# Material supplied
-----

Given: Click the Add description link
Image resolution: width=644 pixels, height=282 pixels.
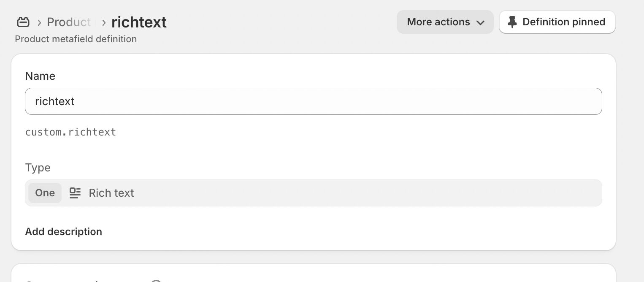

-----

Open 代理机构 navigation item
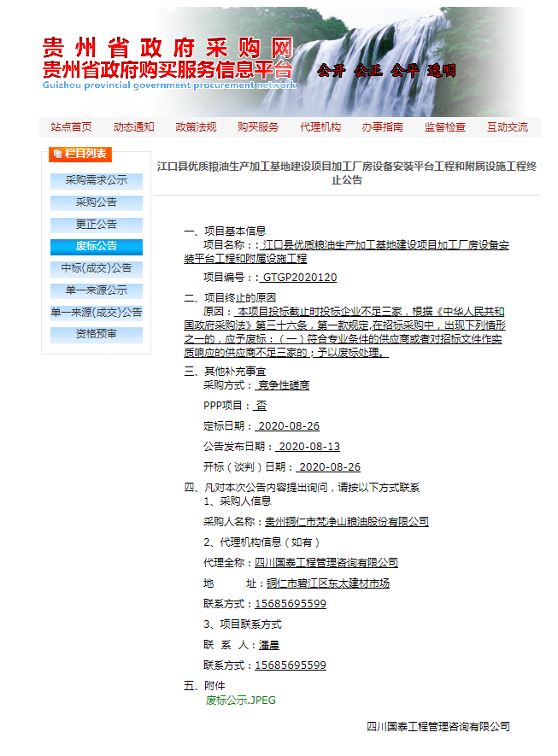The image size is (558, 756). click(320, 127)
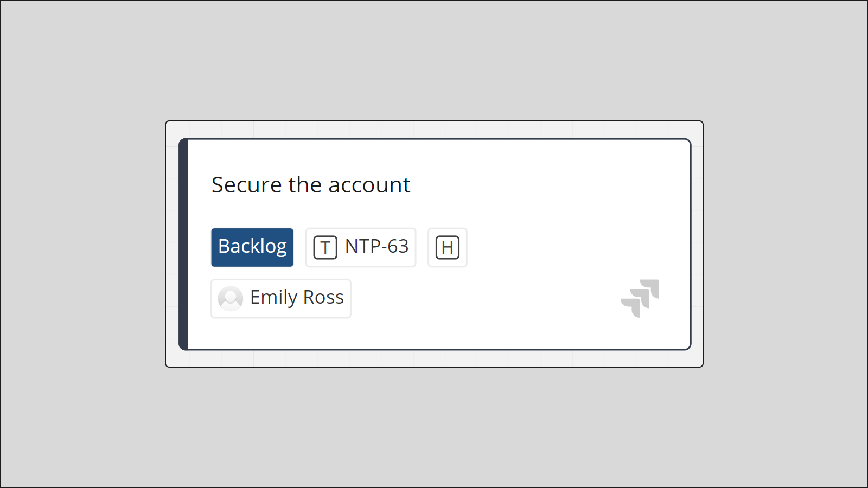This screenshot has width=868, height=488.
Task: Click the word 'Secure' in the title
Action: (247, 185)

-----

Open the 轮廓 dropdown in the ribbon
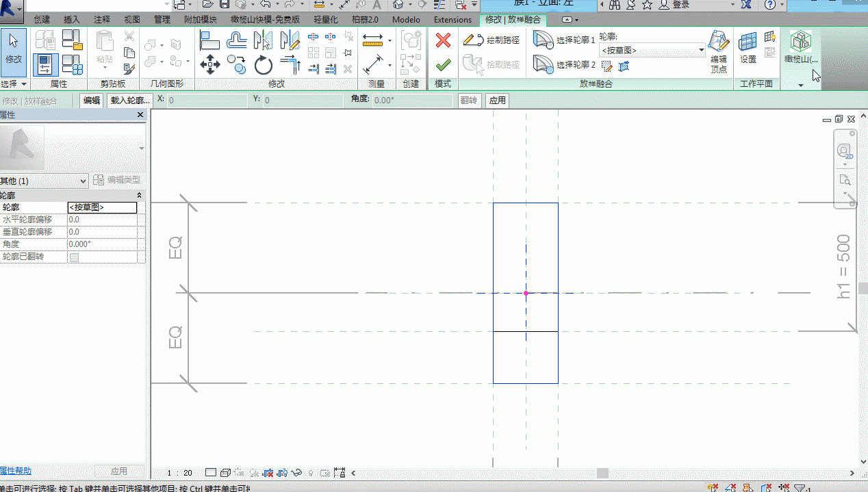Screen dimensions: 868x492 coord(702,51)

-----

# Prompt
When you reach the line containing "Given: Click the Add description link" in the data above, start copying exactly, and stop after the line containing "Image resolution: width=644".

# Exercise response
Given: Click the Add description link
Image resolution: width=644 pixels, height=282 pixels.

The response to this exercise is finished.